California Batteries Boost Solar Prices by $42 Per Hour
Giant batteries across California are making solar power more profitable by buying electricity when the sun shines brightest. This surprising market shift is injecting millions of dollars into renewable energy.
California just solved one of solar power's biggest headaches, and the answer was hiding in massive batteries all along.
The state now has over 3,100 megawatts of battery storage soaking up solar energy during sunny afternoons. On March 20 alone, these batteries prevented solar prices from plummeting to negative $50 per megawatt hour, instead keeping them at just negative $8.34. That $42 difference put real money in solar farmers' pockets.
Here's what that means in actual dollars. During one five-minute window that day, batteries pumped nearly $11,000 into the solar market. Scale that across the entire day, and solar asset owners collected an extra $2.2 million they would have otherwise lost.
The transformation happened fast.

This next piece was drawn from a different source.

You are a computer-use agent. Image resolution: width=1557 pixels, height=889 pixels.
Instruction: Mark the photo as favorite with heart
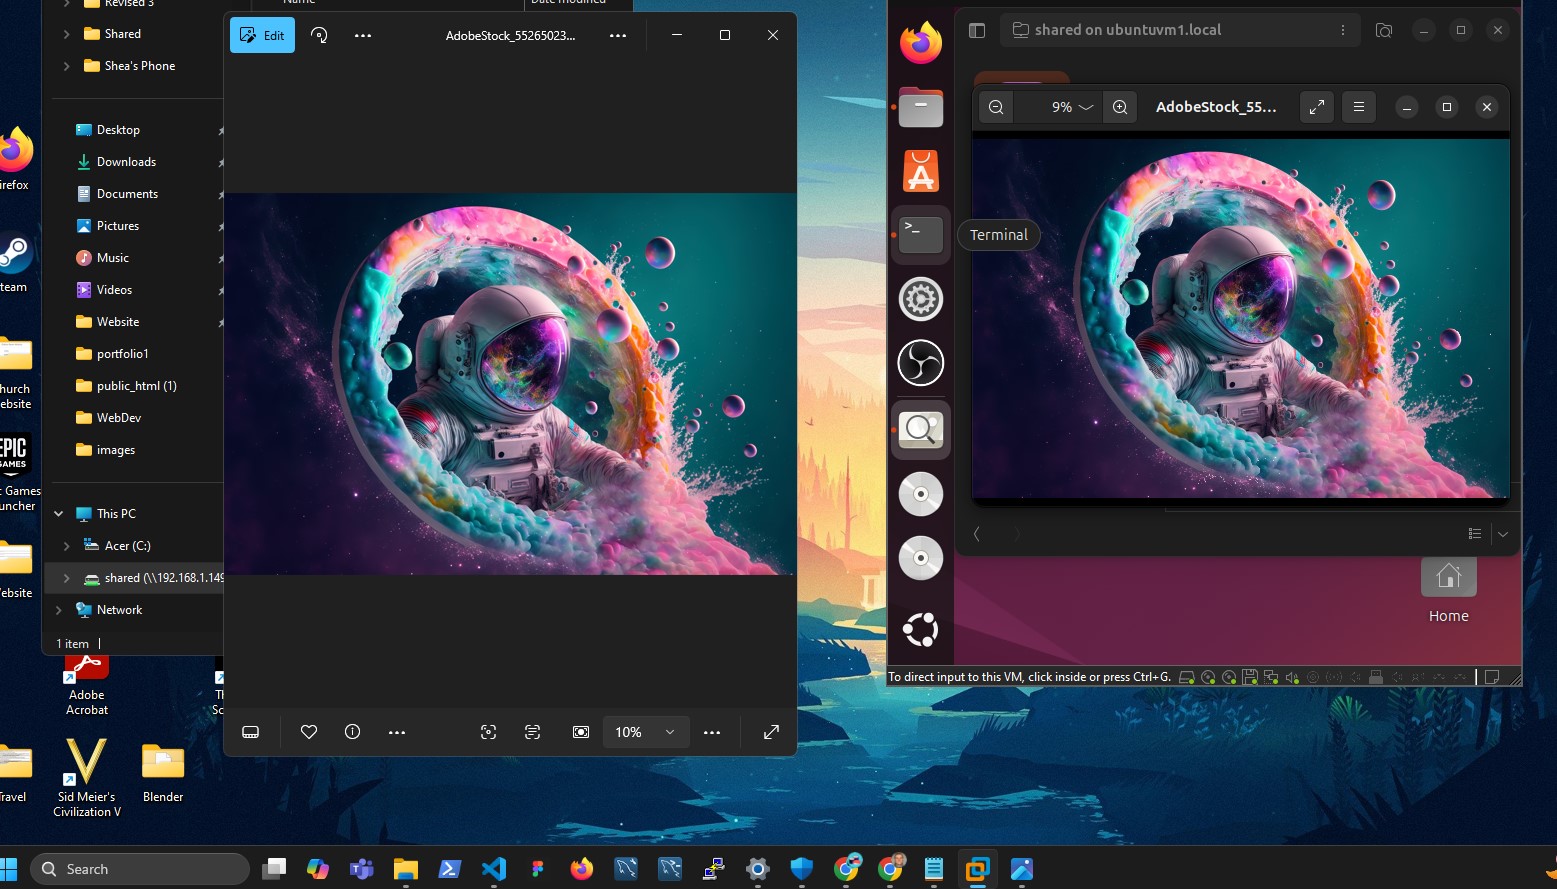click(309, 732)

Just three years ago, California had only 600 megawatts of battery capacity buying electricity. Those early batteries only lifted prices by about $5 per megawatt hour. Today's fivefold increase in storage is creating a genuine market for midday solar power that simply didn't exist before.
Solar plants used to face a painful choice when the sun blazed brightest. They could either give away their electricity for free or even pay the grid to take it. That's because they earn most of their money from long-term contracts and federal tax credits, not spot market sales. But watching perfectly good electricity get curtailed meant forfeiting real revenue.

Battery storage changed the game by creating eager buyers for that midday sunshine. When solar panels are cranking out maximum power, batteries charge up and save that energy for evening when demand spikes and prices soar.
The Bright Side
This isn't just good news for solar companies. It's proof that energy storage can unlock the full potential of renewable power without wasting a single ray of sunshine.
California is planning to add another 6,000 megawatts of battery capacity by decade's end. Aurora Energy Research, which analyzed the market data, notes that batteries now discharge power during all non-solar hours. On some mornings, batteries have become the single largest electricity source powering the state.
The battery boom does create new challenges. Evening peak electricity prices have dropped as batteries flood the market with stored solar power. Rates that topped $70 per megawatt hour 14% of the time in 2022 rarely reach that level anymore. Battery revenues have fallen from $115 per kilowatt-year in 2022 to an expected $52 in 2025.
But here's the bigger picture: California is building an electricity system where nothing goes to waste. Solar power that once had negative value now finds willing buyers. Batteries earn money by smoothing out the grid's peaks and valleys. And ratepayers benefit from cheaper evening electricity.
The Golden State is turning sunshine into a 24-hour resource, one battery at a time.